RECORDS FOR THIS TASK =
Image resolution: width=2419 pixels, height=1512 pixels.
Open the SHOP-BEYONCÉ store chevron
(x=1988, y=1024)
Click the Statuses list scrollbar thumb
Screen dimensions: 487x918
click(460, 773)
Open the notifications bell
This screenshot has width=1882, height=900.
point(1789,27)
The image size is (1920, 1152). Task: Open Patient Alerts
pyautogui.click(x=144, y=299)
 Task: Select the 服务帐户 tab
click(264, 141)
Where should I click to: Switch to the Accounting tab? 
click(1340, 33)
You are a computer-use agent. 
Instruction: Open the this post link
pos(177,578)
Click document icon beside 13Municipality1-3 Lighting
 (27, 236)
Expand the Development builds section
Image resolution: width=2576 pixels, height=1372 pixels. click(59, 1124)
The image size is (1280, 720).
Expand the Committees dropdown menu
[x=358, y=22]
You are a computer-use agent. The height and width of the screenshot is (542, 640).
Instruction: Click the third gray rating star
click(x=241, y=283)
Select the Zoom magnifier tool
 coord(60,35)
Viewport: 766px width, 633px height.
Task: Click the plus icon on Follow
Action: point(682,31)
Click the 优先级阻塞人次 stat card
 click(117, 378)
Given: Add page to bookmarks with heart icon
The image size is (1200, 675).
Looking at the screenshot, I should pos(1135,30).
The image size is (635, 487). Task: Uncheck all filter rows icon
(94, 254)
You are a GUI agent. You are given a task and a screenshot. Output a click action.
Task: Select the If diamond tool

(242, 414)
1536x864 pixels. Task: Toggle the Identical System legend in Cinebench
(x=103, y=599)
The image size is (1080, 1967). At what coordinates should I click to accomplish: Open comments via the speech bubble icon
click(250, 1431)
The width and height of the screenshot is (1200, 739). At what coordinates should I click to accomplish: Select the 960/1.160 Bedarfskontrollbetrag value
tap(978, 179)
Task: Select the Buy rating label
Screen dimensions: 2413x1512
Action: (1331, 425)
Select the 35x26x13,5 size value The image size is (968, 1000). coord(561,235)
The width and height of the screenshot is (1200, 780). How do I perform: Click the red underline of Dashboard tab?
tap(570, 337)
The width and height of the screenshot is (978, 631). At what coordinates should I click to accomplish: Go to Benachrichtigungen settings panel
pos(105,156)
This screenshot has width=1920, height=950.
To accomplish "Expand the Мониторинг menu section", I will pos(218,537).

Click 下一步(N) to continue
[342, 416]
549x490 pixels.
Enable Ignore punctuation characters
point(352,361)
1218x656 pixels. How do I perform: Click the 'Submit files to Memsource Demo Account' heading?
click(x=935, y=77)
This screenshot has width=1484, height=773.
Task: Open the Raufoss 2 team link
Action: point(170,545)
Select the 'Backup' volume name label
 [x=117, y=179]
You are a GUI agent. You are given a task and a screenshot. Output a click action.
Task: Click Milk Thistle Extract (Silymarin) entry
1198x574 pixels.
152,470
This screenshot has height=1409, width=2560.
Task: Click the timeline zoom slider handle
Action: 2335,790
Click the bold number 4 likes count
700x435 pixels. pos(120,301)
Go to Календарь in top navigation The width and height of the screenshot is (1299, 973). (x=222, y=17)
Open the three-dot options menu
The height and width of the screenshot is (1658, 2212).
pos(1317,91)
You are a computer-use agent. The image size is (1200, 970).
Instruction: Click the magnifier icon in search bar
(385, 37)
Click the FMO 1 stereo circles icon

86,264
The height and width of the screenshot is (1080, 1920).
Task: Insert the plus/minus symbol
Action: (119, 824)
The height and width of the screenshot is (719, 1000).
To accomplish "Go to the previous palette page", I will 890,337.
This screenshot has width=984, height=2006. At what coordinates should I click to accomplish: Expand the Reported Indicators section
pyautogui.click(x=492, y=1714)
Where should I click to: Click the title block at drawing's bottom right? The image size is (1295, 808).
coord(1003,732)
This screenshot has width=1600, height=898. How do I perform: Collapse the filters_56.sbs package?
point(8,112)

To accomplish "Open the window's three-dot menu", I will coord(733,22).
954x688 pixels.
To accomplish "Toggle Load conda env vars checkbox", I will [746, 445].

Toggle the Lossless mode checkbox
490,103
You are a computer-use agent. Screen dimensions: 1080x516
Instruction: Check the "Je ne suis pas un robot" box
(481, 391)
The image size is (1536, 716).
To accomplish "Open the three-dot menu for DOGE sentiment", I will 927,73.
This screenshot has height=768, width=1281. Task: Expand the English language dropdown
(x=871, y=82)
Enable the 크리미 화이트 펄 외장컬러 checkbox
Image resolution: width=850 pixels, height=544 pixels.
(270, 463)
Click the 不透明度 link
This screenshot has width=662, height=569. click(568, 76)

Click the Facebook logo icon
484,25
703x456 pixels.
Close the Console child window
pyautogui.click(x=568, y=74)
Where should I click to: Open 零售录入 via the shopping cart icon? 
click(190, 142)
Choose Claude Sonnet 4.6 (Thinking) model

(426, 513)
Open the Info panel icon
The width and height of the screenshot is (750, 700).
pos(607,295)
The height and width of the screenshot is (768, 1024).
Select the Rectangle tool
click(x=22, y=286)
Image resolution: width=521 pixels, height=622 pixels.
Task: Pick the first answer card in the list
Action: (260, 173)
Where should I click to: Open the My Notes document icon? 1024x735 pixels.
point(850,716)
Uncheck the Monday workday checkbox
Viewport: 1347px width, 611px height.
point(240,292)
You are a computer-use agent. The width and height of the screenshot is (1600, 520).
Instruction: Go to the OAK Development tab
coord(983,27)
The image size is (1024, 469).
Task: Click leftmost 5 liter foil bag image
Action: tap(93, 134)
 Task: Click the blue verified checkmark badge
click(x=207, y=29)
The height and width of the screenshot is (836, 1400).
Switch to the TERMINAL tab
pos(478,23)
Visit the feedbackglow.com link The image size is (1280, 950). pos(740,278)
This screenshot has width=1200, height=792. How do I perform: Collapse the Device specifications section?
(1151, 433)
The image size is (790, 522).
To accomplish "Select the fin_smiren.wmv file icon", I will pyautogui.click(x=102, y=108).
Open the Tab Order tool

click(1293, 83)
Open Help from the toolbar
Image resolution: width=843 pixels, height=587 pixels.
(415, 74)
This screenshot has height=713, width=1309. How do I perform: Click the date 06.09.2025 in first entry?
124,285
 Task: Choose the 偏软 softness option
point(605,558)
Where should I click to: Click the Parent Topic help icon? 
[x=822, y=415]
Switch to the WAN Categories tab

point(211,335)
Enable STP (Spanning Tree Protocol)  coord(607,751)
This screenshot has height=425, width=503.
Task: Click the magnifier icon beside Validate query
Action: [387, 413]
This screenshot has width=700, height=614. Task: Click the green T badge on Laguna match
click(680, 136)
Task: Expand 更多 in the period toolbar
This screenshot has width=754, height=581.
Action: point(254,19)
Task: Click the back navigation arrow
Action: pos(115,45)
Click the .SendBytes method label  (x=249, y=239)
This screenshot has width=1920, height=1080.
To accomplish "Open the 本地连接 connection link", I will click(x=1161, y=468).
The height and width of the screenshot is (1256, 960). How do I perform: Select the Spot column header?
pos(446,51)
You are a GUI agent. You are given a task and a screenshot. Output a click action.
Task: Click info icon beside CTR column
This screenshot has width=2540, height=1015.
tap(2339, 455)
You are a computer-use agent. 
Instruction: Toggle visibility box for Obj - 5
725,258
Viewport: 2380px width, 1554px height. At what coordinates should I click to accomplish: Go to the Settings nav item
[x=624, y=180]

EXERCISE DESCRIPTION = Print the rows between the line containing "Enable the 크리미 화이트 펄 외장컬러 checkbox" and the line containing "click(x=207, y=29)", inclusive, copying them exactly.

ANSWER TO THE TASK =
Enable the 크리미 화이트 펄 외장컬러 checkbox
Image resolution: width=850 pixels, height=544 pixels.
(270, 463)
Click the 不透明度 link
This screenshot has width=662, height=569. click(568, 76)

Click the Facebook logo icon
484,25
703x456 pixels.
Close the Console child window
pyautogui.click(x=568, y=74)
Where should I click to: Open 零售录入 via the shopping cart icon? 
click(190, 142)
Choose Claude Sonnet 4.6 (Thinking) model

(426, 513)
Open the Info panel icon
The width and height of the screenshot is (750, 700).
pos(607,295)
The height and width of the screenshot is (768, 1024).
Select the Rectangle tool
click(x=22, y=286)
Image resolution: width=521 pixels, height=622 pixels.
Task: Pick the first answer card in the list
Action: (260, 173)
Where should I click to: Open the My Notes document icon? 1024x735 pixels.
point(850,716)
Uncheck the Monday workday checkbox
Viewport: 1347px width, 611px height.
point(240,292)
You are a computer-use agent. The width and height of the screenshot is (1600, 520).
Instruction: Go to the OAK Development tab
coord(983,27)
The image size is (1024, 469).
Task: Click leftmost 5 liter foil bag image
Action: tap(93, 134)
 Task: Click the blue verified checkmark badge
click(x=207, y=29)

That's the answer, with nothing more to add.